Les choix majeurs du domaine de la recherche consistent à financer, par exemple, les grandes installations de physique. Pour ces projets, il est naturel que les gouvernements et les représentants élus au Parlement prennent la décision. En revanche, le politique est nécessairement incompétent dans le détail de l'activité de recherche. Il ne sait pas dans mon domaine, l'immunologie, s'il vaut mieux travailler sur les maladies infectieuses ou la relation entre immunologie et cancer. Aucun homme politique n'est compétent dans ce domaine. Ce choix doit être laissé à la communauté scientifique qui sait où il convient d'accentuer les efforts. Ce niveau de détail de l'activité scientifique doit être laissé aux scientifiques. Or, nous constatons une intrusion de plus en plus grande du politique dans la recherche. Un nombre croissant de choix scientifiques est effectué par le politique.

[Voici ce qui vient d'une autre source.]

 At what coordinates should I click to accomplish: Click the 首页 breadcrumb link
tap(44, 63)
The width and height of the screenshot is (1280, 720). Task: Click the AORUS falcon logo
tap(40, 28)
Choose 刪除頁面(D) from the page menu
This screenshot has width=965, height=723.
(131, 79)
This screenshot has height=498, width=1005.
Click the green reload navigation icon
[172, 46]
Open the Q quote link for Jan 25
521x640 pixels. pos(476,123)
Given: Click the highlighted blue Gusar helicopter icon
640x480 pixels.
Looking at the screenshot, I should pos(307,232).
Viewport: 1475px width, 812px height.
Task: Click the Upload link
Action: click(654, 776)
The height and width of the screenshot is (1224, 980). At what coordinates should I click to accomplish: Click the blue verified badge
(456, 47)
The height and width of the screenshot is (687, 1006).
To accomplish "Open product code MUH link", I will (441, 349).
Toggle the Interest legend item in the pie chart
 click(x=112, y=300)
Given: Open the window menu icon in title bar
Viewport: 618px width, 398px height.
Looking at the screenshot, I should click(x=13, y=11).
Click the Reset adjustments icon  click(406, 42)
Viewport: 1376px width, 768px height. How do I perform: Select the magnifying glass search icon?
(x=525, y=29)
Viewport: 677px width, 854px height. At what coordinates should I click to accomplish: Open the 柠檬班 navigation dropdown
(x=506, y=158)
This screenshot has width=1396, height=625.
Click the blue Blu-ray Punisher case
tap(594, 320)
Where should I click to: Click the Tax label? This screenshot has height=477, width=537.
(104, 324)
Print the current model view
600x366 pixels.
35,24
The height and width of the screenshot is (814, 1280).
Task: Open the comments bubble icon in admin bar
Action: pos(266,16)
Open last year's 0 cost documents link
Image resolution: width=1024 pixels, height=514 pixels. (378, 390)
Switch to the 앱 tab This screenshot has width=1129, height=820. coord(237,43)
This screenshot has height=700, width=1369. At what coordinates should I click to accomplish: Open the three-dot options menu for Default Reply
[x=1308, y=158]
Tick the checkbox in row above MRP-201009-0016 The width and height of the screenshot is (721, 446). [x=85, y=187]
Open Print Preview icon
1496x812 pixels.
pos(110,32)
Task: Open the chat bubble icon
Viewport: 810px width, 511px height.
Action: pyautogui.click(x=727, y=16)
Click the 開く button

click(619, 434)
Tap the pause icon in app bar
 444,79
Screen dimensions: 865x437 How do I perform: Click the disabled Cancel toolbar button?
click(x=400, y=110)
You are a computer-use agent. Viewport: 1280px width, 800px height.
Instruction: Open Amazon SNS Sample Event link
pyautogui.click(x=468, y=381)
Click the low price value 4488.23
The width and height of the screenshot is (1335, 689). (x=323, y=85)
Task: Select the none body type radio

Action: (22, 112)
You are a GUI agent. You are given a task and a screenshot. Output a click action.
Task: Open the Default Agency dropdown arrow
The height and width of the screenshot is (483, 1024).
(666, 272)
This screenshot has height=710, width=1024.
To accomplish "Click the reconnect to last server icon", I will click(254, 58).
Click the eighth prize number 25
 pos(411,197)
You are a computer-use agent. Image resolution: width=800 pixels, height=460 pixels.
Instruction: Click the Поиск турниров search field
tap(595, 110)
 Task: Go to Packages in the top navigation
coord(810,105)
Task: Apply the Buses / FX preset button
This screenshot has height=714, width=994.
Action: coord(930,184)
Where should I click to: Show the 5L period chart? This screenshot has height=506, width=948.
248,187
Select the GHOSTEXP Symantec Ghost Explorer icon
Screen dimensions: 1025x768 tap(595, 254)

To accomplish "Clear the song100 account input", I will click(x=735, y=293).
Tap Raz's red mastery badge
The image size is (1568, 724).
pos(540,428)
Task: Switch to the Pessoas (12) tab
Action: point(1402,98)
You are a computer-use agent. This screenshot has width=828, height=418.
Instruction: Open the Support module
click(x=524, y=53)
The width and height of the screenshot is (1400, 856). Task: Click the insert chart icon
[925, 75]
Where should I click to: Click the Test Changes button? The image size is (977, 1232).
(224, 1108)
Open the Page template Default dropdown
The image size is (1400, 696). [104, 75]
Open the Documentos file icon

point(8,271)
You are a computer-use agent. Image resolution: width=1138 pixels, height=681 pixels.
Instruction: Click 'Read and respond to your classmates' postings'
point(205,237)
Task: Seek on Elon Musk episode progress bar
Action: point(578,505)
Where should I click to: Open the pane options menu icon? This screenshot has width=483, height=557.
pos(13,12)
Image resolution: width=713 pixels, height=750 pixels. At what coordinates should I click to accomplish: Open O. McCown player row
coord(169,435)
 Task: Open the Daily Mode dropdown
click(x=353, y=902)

L'ANR est la seule agence de recherche au monde dépourvue de conseil scientifique. Les choix sont effectués par le ministère au sein duquel tous les lobbies peuvent essayer de s'exprimer. Nous serons confrontés à de graves dérives si nous laissons les politiques choisir sur la base de quelques experts qui sont leurs copains. Il y a quelques années, le financement de la recherche, qui correspondait pour une large part au financement de bases de données des EPST, le CNRS et l'Inserm, provenait de ces organismes pour 40 % à 60 %. Désormais, de 15 % à 20 % des fonds viennent du CNRS et de l'Inserm, le reste étant versé par des fonds comme l'ANR dont le profil a été défini très largement par des non-scientifiques. C'est une intrusion du politique à un niveau où il ne devrait pas intervenir. Le politique doit intervenir au niveau global, et non à ce niveau. Or, il le fait de plus en plus en lien avec l'industrie.
Dans le dernier contrat d'objectifs de l'Inserm, la direction souligne qu'il est important de travailler pour la prochaine période sur divers sujets. J'ai consulté un document des entreprises du médicament (Leem), qui représente l'industrie du médicament. Or ce document stipulait qu'il était important de créer des biobanques, d'effectuer de l'e-médecine, etc. L'ensemble de ces axes de travail définis par l'industrie du médicament figuraient dans le contrat d'objectifs de l'Inserm.